When you talk about love, it has to be unconditional. There is really no such thing as conditional love and unconditional love. It is just that there are conditions and there is love. The moment there is a condition, it just amounts to a transaction. Maybe a convenient transaction, maybe a good arrangement – maybe many people made excellent arrangements in life – but that will not fulfill you; that will not transport you to another dimension. It is just convenient-Sadhguru
The yoga sutras say that “practice is firmly grounded when well attended to for a long time, without break and in all earnestness”. It requires a long term relationship. A trip to the alter. There are even vows. The relationship must be honest, non violent,, celibate, non possessive and no stealing (yamas). The relationship must also have discipline, honesty, contentment, self study and be firmly connected with the divine (niyamas).
Like all relationships,our relationship with yoga starts with infatuation. At first we only see its beauty and we love how it makes us feel. We eventually start to go steady. We practice yoga daily and if we miss one day, we feel as if something is missing. Then the serious dating begins. We start to see a few of the ugly bits like soreness and frustration. It starts getting harder and harder to find that sweet spot we used to have in each and every class but it is doable and still mostly fun.
We finally decide to commit. This is the style of yoga that we want to spend our life exploring. Even with the ugly bits, we can’t be without it. We want to dedicate our life to it. To please her, we change how we eat and who we hang out with. We go to bed early so that we have enough energy for the intense physical experience of the yoga practice. We put a ring on it. We go to honeymoon in India, or to a workshop or retreat. We look for a home studio with a nice community in a decent neighborhood and sign up for the 12 month or 5 year unlimited. We start referring to ourselves as ashtangis or yogis. Some people even change their names. We say we are in love.
Many people go on to have long thriving ride or die relationships with yoga. Through thick or thin, in sickness or health, they keep their vows and practice consistently until the wheels fall off. Through the ups and downs, they stay true. They live happily ever after. The end.
Then there are the other relationships. After awhile, the yoga becomes boring. Cross fit is starting to look really sexy. Or maybe, the relationship starts to lack the ease it had at the beginning. It starts feeling like a lot of work. It seems impossible and never ending. You start looking for something a little easier that requires less commitment. You could start walking in the park at your own leisure where you don’t have to think about the pressure of going deeper or performing. The park is beautiful all the time. You don’t have to deal with the ugliness you feel when yoga strips you naked. Some people start to feel undesirable. Younger yogis are stronger, more virile and can do more. You feel impotent.
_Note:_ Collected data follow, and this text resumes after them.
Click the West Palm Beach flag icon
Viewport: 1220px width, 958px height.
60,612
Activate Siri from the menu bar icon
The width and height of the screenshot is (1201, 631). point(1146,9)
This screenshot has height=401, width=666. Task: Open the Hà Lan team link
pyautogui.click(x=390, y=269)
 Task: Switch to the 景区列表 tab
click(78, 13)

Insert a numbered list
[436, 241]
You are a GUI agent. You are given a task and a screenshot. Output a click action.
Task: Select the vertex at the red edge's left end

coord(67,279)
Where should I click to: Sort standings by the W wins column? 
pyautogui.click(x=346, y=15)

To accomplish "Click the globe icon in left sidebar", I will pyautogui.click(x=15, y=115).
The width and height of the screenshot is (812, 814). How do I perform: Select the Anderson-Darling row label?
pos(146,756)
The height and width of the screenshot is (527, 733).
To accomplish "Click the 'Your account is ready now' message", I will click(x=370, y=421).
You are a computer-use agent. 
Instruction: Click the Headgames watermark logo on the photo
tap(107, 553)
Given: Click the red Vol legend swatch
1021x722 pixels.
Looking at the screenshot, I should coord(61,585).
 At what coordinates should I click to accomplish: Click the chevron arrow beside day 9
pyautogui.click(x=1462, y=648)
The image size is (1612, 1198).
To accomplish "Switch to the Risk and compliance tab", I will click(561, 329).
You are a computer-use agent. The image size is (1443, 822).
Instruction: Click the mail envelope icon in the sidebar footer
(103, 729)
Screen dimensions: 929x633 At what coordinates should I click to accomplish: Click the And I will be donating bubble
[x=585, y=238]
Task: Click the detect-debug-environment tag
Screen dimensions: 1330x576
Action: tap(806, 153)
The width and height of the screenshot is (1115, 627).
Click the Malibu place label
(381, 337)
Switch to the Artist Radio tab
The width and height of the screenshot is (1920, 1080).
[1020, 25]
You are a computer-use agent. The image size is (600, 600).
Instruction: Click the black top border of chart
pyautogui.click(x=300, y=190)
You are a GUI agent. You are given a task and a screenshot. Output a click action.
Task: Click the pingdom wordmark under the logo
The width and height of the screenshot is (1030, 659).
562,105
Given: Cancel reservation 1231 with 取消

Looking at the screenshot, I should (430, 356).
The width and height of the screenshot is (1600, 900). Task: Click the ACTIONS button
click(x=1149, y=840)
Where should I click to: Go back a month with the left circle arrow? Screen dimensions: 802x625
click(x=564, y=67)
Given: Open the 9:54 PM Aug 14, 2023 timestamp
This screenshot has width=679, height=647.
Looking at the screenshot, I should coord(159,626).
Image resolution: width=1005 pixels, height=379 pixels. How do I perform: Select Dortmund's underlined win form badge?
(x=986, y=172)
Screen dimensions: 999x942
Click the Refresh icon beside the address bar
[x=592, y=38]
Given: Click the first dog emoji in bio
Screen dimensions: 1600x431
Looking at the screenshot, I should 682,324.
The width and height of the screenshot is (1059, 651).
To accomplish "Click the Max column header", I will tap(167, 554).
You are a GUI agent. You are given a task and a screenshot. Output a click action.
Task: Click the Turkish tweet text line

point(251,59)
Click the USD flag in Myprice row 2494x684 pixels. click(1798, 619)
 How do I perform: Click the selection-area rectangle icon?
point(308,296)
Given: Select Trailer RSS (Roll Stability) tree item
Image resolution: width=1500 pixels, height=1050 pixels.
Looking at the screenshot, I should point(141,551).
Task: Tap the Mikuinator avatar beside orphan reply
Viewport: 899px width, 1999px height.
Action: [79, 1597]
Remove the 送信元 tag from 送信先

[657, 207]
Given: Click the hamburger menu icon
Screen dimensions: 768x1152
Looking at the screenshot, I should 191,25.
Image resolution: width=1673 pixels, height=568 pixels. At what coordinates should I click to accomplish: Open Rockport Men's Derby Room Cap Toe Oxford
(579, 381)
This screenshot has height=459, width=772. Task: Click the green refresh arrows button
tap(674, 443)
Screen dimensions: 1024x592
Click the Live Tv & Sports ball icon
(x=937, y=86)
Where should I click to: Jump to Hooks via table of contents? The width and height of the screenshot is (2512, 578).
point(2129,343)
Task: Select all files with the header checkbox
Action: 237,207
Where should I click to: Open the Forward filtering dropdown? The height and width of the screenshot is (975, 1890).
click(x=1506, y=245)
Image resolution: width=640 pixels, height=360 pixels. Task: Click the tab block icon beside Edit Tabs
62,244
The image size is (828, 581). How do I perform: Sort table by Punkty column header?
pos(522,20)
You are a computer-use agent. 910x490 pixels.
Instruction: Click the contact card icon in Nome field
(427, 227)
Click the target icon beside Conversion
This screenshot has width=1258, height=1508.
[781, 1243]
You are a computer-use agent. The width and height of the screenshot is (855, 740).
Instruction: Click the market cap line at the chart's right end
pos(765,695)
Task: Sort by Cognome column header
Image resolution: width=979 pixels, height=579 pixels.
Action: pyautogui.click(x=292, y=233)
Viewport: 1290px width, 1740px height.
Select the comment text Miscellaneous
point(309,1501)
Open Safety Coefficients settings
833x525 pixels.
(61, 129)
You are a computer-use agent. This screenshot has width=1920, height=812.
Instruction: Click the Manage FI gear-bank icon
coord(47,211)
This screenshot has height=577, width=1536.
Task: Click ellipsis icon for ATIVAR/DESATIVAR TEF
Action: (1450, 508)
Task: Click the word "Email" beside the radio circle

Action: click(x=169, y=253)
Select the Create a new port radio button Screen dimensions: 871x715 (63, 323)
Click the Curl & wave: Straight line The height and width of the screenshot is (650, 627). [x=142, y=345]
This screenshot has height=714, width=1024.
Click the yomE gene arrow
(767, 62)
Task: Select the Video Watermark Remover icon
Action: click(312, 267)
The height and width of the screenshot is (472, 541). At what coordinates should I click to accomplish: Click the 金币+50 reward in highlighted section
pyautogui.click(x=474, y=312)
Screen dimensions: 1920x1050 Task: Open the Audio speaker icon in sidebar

You can no longer perform at the same level. Maybe you and yoga split over financial strains. The yearly unlimited and the trips to Mysore are expensive and being with yoga in a tiny cramped space, without her make up,music,entourage, heat and sweat is a turn off.
To have our own happily ever after with yoga, we have to know that our experience with her will change. As our relationship with yoga matures, the excitement will come and go but her rewards will continue to come. If we only see the beauty of her outer being, the asana, we miss the rewards that come from a deep relationship with her inner being. Because she is an extension of our spirit, the deeper we know her, the deeper we know ourselves. We have to be willing to be totally naked and vulnerable before her. To hold anything back is to make the relationship shallow and weak. To fall in love, we have to fall. Any hanging on stops the process. Just knowing her anatomy and loving her shapes, is to only know her surface. We have to know her deeply. We can never be free to fully love her if we are attached to her external conditions or appearance. Like an iceberg, the deepest parts of her are under the surface.
Happy Valentines Day 2016
Shanna Small has been practicing Ashtanga Yoga and studying the Yoga Sutras since 2001. She has studied in Mysore with Sharath Jois and is the Director of AYS Charlotte, a school for traditional Ashtanga in Charlotte NC. She has written for Yoga International and the Ashtanga Dispatch. Go here for more information on AYS Charlotte. For information on workshops, please e-mail firstname.lastname@example.org.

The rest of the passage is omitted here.